2000 Les Forts de Latour & 2000 Clos du Marquis
After the Leoville Poyferre vertical, we adjourned to Jade Palace for a simple but sumptuous dinner. You can’t go wrong with this place; its Cantonese cuisine can hold its ground against any competition, service is prompt and attentive, and most importantly, the stemware (Riedel) and wine service are impeccable. Wines are decanted and labeled, no questions asked.
Although both are so-called second wines, they are actually derived from plots of vines, respectively, that are separate from those that go into the making of the Grand Vin. Comparing these 2 estates in the same outstanding vintage is fascinating, as although one is St Julien and the other Pauillac, they are located immediately adjacent to each other. I still can’t get over the excitement of driving north along the D2 highway and, having passed Leoville Las Cases on the right, one reaches the top of a hill and immediately sees the clos of Las Cases merging imperceptibly with Chateau Latour and, just yonder, Chateax Pichon Baron on the left facing Pichon Lalande on the right.
Both wines had a similar deep garnet red. Similarly both wines were quite shut, but one can catch a whiff of intense, rich dark fruits lurking beneath, with the 2000 Les Forts de Latour (courtesy Kieron) possessing a more powerful and luxurious bouquet. On the palate, the 2000 Clos du Marquis initially seemed to have the upper hand: full, powerful, intense, good grip, refined sophisticated tannins, with a touch of graphite that’s typical of St Julien. On the other hand, the Les Forts was less intense, but broader and more expansive, though similarly full-bodied. As it sat in the glass, the Les Forts took on more weight, becoming huge, dense and intense, whereas the Clos du Marquis appeared more willing to relax and soften.

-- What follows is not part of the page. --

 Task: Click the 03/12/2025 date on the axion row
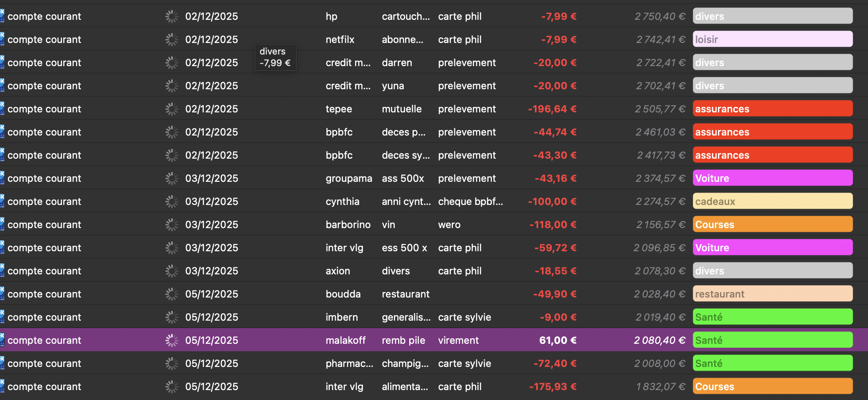pos(211,271)
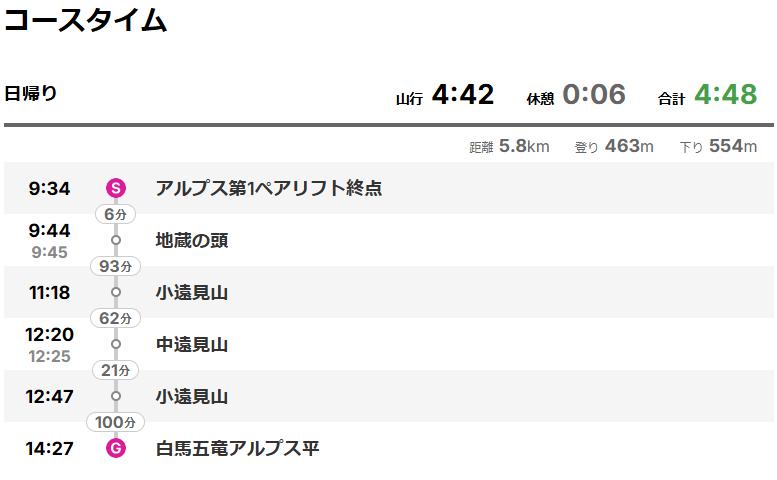The height and width of the screenshot is (480, 777).
Task: Click the 日帰り day-trip label
Action: (31, 93)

This simple tasting had provided an absolutely fascinating insight into the importance of terroir: although both wines did share some common characteristics due to their close proximity with each other, they still retained the individual stamp of St Julien and Pauillac. Obviously, these wines should be left alone for at least another 10 years; pity I have none of the Clos du Marquis left. Most fitting end to a wonderful evening.